私達、特別養護老人ホーム等は「老人福祉施設協議会」に所属しています。

そこで

看取り介護とは、近い将来、死が避けられないとされた人に対し、身体的苦痛や精神的苦痛を緩和・軽減するとともに、人生の最期まで尊厳ある生活を支援すること

と定義されています。(参考:全国老人福祉施設協議会

実際、私の働く特別養護老人ホームでは55名のうち、

平成29年度で14名(16名が退所)
平成28年度で15名(18名が退所)

の人数が看取り介護を実施して、最期を迎えました。

看取り介護の実態

看取り介護の実態

看取り介護は、医師が「回復の見込みがない」と診断した時点から開始されます。

この時点で、家族の選択肢は大きく2つに分かれるようになります。

(1) 病院に移って積極的な医療を受ける
(2) 施設に入所したまま看取り介護を受ける

なかには、前々から施設での看取り介護を希望していても、実際に本人の顔を見ると、気持ちが変わり

「病院に入院させて下さい。」

と言われ、そのまま病院で亡くなられるケースもあります。

施設での看取り介護を選択した場合は、施設の各職種と病院の医師との連携を図りながら、本人らしい最期が迎えられるように支援させて頂くことになります。

人間が最期を迎える過程について

ここからは、よりリアルな現場の状態を書かせて頂きます。

人間はやはり口から栄養が入らなくなれば、非常に危険な状態になります。

口から栄養が入らないというのは、主に2つのことが考えられます。

(1) 認知症などによって食事介助をしても嚥下(飲み込み)をしない。

(2) 誤嚥性肺炎などのリスクを持ち、食事をしても食道に入らず気管の方に流れる。

これらの理由によって、食事することができなくなれば、次に排泄物に異常が出ます。

尿量が減少したり、消化不良の便が出たりします。

(勿論便自体が出ない場合もあります。)

この頃になれば、意思の疎通は難しくなりますが、聴力だけは最後まで残る能力だとされています。

少しでも水分が摂取できるようであればいいのですが、そうでなければ一気に状態が悪くなります。

身体中に酸素が十分行き渡らなくなり、手足の先端が紫色になります(チアノーゼ)。

それと同時に、呼吸にも異常が出るようになり、最後には顎を上下させながら必死に息を出したり吐いたりするのです。

このようにして最期を迎えるようになるのです。

看取り介護にかかる費用

看取り介護にかかる費用

看取り介護はできるだけの環境を整えて、それに対して取組むことができるように、看護現場では通常の料金に加えて追加料金が発生します。

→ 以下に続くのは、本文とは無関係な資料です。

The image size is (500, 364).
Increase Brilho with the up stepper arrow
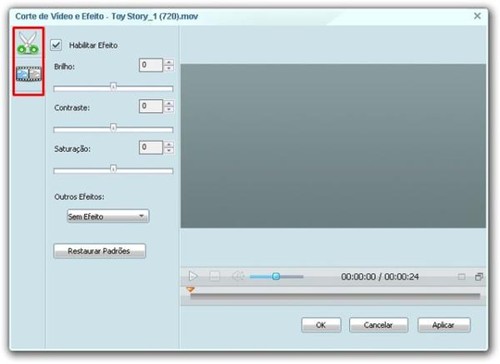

この料金は施設が独自で設定しているのではなく、国の基準によって設定されているのです。

今回は私の施設の看取り介護にかかる費用をご紹介します。

上記の表に補足して解説致します。

1割負担の方の場合、医師に「看取り介護です」と言われて30日後に亡くなったとします。

すると合計の6,528円が必要になります。

もし医師に「看取り介護です」と言われて、50日後に亡くなったとしても、なくなった日から逆算して30日分しか算定できませんので、6,528円が発生することになります。